Understanding the Differences between Types 1 and 2 Diabetes
Type 1 and type 2 diabetes have different causes even though both ultimate result in problems with insulin. The differences can make a difference in your treatment and management of the disease. It is important to understand how type 1 and type 2 diabetes are different.
The causes for type 1 and 2 diabetes are not the same at all. Type 1 diabetes is the result of the destruction of special cells that produce insulin. Your own immune system is the reason these cells are targeted and destroyed. Type 2 diabetes occurs when your cells start to slowly develop a resistance to insulin. This means your cells stop naturally accepting insulin so that glucose is never processed out of your bloodstream.
Differences in Developing Diabetes
Type 1 diabetes generally occurs early in life and appears often in children. It can be the result of genetics. Type 1 diabetes cannot be avoided or prevented. It can occur in nearly anyone. Type 2 diabetes develops over time in children and adults. Obesity and other lifestyle choices can cause type 2 diabetes to appear. Type 2 diabetes is wholly preventable through diet, exercise and healthy lifestyle choices. It is even possible to roll back the development of the disease if action is taken when signs first start to appear.
Signs of the Disease
Type 1 diabetes has some pretty clear symptoms that appear in most people. These include unexpected weight loss, excessive thirst, extreme fatigue for no reason and abnormally frequent urination. You might also develop blurry vision and dark skin patches. Cuts and bruises sometimes start to take longer to heal. Type 2 diabetes has all the same symptoms although they do not always appear in pronounced ways. Many people with type 2 diabetes show no symptoms at all until the disease becomes very serious.
Management is an effective way to control both types of diabetes in certain cases. This mean making changes to the way you live your life. You must usually start counting carbohydrates and avoiding simple carbs. You might have to time when you eat and check your blood sugar levels during the day. Exercise and drinking water will become necessary every day. Management plans can work for minor to moderate cases of both type 1 and 2 diabetes.
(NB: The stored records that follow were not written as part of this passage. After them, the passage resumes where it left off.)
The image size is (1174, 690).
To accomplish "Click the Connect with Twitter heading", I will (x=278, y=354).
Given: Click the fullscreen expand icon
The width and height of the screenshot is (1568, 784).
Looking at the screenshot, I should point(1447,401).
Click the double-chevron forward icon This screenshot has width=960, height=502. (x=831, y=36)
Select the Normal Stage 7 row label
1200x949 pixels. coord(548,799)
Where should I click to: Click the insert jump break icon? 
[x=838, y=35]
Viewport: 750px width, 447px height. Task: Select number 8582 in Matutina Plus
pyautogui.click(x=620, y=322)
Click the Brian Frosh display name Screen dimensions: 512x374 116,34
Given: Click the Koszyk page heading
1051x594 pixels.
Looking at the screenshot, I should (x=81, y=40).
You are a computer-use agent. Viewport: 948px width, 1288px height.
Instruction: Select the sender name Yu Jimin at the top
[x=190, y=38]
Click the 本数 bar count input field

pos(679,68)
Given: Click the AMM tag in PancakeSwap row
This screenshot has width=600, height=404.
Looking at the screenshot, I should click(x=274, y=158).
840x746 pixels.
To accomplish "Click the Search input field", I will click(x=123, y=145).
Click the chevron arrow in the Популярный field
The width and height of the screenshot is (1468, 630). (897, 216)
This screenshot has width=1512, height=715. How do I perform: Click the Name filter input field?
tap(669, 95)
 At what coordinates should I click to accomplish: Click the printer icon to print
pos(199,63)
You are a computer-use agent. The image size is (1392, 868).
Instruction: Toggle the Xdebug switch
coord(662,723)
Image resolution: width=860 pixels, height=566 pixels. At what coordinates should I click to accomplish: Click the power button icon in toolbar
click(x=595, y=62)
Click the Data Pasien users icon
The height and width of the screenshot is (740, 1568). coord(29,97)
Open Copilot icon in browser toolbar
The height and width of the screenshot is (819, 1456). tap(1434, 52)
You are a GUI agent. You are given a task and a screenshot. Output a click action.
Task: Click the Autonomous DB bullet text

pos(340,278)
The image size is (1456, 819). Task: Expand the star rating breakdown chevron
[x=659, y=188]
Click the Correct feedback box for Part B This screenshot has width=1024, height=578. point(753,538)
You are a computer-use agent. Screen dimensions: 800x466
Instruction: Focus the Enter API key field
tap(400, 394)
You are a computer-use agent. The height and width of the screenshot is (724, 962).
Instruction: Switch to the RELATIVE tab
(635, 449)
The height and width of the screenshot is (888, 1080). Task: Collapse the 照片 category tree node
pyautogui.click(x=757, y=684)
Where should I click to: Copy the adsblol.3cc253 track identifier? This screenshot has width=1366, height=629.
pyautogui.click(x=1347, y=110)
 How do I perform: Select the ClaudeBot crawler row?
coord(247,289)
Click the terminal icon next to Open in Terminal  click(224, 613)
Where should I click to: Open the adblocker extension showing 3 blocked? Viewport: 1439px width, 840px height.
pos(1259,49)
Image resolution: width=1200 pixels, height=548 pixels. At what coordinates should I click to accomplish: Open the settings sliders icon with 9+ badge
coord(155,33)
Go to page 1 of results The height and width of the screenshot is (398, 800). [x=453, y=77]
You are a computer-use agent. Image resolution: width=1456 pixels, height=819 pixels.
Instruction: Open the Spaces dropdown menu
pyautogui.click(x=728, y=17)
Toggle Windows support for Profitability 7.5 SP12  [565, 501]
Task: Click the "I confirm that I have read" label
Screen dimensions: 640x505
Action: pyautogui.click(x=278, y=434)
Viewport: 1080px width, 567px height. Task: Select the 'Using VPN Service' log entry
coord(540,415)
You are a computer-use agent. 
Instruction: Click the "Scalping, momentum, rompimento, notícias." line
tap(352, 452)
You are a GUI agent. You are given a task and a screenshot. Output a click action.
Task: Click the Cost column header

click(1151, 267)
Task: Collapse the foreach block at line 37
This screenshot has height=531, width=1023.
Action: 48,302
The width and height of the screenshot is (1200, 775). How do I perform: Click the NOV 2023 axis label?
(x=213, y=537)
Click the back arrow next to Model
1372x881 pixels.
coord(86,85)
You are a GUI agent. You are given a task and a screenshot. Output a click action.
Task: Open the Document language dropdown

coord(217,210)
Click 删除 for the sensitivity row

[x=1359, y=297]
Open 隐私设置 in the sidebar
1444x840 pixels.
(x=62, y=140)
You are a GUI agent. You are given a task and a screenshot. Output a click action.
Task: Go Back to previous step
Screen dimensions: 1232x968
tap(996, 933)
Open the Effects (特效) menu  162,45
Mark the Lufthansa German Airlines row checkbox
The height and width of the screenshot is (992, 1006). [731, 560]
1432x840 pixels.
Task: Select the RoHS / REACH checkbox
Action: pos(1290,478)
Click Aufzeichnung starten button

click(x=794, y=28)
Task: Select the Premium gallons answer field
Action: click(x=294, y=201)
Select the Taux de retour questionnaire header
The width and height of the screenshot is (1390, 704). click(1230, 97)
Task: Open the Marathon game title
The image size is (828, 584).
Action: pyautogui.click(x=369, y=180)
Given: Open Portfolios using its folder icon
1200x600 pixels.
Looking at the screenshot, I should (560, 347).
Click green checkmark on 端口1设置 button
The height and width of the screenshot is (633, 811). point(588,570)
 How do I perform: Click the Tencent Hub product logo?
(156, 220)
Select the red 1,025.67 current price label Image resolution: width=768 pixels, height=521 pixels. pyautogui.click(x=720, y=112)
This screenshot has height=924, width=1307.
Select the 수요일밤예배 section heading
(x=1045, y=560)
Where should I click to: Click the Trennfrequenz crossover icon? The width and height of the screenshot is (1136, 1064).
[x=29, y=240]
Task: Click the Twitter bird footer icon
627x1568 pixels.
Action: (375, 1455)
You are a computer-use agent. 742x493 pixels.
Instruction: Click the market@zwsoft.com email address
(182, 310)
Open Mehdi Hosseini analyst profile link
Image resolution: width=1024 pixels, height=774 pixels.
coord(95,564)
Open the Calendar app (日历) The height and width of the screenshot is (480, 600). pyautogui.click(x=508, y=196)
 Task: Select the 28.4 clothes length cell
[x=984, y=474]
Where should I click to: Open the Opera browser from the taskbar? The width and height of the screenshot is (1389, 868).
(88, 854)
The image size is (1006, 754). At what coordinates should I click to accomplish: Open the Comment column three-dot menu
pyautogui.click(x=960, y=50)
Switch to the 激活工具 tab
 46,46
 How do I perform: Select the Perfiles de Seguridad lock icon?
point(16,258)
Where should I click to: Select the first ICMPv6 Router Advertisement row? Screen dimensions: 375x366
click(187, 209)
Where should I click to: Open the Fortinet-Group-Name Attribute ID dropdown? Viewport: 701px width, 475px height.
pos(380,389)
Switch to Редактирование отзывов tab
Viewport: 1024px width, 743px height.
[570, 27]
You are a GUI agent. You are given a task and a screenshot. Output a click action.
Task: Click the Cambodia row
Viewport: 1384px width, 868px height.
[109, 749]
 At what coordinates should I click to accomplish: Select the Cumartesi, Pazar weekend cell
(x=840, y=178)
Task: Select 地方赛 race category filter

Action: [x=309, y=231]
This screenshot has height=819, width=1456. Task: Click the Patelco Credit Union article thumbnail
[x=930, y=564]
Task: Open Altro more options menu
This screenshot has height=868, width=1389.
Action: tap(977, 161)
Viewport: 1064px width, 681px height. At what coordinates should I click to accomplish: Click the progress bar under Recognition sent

Treating Each Type of Diabetes Medically with Insulin
People with type 1 diabetes and advanced type 2 diabetes sometimes need insulin treatments. This involves taking injections of insulin during the day to regulate your blood glucose levels when you eat or experience a sudden hypoglycemic moment. Insulin injections can help dramatically and can free you up to live a normal life as long as you keep your injection kit close by or wear an insulin pump.